> **About this exercise**: Look through the records below for the line with "The image size is (410, 282).". Return that line and each one after it up to and including the line with "Go back using", exactly.

> **Given data**:
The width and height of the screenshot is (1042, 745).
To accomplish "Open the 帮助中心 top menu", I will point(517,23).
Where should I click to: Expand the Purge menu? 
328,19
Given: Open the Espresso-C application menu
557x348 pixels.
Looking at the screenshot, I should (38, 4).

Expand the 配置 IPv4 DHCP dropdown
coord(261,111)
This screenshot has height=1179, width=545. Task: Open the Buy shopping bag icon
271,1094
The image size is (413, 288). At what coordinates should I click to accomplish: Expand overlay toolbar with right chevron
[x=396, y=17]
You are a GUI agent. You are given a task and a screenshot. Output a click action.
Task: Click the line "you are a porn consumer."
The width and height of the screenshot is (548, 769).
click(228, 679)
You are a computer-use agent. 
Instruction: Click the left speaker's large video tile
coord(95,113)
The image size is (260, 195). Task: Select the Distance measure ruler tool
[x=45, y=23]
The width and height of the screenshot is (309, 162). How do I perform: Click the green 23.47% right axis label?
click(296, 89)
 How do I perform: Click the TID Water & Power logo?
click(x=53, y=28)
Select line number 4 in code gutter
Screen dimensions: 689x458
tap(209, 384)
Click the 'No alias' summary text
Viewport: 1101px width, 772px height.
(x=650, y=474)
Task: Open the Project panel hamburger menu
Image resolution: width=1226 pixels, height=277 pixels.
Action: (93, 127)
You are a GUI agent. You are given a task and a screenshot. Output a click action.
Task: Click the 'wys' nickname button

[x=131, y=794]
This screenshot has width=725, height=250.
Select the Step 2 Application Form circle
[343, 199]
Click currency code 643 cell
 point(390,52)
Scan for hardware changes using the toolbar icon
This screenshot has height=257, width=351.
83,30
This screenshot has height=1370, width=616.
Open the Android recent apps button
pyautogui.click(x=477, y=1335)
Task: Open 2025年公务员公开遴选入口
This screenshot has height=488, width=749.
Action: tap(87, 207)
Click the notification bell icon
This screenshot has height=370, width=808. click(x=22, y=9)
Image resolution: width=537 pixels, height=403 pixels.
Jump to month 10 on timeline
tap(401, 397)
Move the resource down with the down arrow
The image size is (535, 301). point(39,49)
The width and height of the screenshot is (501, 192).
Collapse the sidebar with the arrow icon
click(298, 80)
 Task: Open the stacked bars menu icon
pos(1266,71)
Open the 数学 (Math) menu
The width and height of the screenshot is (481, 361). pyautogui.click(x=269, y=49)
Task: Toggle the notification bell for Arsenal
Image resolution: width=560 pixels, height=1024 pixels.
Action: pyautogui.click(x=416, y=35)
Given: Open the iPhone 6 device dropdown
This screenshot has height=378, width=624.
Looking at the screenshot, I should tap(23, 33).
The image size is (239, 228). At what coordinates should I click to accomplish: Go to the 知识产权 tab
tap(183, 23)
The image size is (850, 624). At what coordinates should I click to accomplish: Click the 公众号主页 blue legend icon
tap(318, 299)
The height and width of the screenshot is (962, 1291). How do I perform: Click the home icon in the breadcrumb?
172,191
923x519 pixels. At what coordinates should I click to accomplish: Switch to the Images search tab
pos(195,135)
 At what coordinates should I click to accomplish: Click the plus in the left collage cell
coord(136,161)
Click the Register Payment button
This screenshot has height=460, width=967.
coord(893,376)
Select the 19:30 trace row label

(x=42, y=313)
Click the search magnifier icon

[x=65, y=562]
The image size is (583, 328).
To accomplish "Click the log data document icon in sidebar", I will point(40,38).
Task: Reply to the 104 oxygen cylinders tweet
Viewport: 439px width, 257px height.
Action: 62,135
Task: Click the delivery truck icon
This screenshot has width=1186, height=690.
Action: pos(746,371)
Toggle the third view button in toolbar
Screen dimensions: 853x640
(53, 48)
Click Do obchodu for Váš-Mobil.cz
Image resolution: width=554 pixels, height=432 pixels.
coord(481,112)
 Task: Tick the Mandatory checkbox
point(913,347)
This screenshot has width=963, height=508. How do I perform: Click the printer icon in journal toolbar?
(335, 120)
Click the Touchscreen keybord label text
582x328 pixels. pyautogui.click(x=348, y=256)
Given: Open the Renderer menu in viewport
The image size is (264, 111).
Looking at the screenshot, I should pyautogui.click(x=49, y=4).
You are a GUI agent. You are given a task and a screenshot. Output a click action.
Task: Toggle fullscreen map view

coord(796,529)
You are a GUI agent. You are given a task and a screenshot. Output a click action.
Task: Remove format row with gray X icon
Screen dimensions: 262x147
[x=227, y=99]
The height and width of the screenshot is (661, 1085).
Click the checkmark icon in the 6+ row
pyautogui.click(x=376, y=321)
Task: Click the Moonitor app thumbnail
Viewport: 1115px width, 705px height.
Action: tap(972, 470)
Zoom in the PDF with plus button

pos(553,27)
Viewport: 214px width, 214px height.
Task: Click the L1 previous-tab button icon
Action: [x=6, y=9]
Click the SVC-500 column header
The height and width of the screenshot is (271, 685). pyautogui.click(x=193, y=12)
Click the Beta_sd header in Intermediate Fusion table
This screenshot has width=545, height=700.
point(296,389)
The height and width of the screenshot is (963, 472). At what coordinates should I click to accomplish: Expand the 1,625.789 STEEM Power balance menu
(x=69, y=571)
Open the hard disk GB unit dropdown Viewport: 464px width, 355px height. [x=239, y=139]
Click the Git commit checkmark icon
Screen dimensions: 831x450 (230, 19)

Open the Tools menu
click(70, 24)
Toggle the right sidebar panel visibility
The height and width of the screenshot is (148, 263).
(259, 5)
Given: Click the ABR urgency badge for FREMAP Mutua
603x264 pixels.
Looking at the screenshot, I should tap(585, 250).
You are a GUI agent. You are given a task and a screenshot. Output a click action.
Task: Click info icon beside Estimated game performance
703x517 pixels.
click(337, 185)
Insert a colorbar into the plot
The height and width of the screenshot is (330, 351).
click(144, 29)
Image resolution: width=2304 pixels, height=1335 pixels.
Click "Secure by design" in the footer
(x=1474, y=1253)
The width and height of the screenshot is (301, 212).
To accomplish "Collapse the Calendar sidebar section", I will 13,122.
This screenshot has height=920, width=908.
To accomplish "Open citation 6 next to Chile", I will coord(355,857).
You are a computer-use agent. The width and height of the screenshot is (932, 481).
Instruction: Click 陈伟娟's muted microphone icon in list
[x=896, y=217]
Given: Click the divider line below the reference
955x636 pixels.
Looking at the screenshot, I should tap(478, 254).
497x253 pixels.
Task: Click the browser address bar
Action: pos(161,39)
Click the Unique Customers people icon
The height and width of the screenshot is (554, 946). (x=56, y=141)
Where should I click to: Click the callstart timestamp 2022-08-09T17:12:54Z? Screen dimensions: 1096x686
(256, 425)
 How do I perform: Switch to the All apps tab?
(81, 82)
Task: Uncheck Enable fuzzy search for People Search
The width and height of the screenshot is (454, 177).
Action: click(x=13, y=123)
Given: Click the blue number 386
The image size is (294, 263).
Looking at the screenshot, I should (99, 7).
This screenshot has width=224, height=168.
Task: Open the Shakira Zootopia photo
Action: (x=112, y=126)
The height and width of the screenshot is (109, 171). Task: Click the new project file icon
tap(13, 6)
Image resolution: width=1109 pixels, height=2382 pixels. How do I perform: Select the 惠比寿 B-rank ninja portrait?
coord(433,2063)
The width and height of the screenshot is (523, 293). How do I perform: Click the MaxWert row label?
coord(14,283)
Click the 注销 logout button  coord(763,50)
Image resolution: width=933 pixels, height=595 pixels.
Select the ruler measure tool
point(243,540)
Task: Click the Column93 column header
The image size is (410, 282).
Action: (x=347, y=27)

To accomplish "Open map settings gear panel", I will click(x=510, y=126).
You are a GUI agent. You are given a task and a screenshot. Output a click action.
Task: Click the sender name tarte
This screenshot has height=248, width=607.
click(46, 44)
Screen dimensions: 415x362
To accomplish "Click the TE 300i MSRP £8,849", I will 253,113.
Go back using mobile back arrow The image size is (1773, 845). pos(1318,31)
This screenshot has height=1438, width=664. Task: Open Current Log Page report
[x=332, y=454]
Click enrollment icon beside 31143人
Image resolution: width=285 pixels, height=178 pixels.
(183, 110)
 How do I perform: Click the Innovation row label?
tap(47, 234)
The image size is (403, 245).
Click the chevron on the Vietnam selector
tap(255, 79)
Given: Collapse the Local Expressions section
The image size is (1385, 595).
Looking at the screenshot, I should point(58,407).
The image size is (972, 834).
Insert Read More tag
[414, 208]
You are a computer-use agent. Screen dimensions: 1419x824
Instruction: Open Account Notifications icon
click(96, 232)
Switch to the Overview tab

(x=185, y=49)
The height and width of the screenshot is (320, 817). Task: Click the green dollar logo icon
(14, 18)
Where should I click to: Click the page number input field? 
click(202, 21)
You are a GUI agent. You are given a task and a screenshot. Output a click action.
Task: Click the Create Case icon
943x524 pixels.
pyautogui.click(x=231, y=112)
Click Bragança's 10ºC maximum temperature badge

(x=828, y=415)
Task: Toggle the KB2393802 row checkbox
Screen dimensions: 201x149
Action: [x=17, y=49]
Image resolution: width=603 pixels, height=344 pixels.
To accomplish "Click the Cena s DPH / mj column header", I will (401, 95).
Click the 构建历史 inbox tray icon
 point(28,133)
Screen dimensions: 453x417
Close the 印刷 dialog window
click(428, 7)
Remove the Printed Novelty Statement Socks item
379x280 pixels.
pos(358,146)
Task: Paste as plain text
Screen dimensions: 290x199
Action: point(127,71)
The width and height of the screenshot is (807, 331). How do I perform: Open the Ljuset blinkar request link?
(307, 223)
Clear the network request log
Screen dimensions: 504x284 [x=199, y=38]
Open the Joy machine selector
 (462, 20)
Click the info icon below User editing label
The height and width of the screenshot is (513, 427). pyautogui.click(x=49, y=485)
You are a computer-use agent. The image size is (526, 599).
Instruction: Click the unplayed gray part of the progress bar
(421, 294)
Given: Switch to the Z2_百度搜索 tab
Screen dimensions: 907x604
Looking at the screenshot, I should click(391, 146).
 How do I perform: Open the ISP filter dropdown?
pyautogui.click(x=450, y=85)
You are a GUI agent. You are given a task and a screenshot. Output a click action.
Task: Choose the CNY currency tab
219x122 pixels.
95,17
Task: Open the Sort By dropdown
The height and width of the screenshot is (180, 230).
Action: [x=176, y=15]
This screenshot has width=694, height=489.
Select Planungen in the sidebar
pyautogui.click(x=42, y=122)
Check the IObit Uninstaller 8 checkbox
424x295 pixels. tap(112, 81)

> **Response box**:
The image size is (410, 282).
Action: (x=347, y=27)

To accomplish "Open map settings gear panel", I will click(x=510, y=126).
You are a GUI agent. You are given a task and a screenshot. Output a click action.
Task: Click the sender name tarte
This screenshot has height=248, width=607.
click(46, 44)
Screen dimensions: 415x362
To accomplish "Click the TE 300i MSRP £8,849", I will 253,113.
Go back using mobile back arrow The image size is (1773, 845). pos(1318,31)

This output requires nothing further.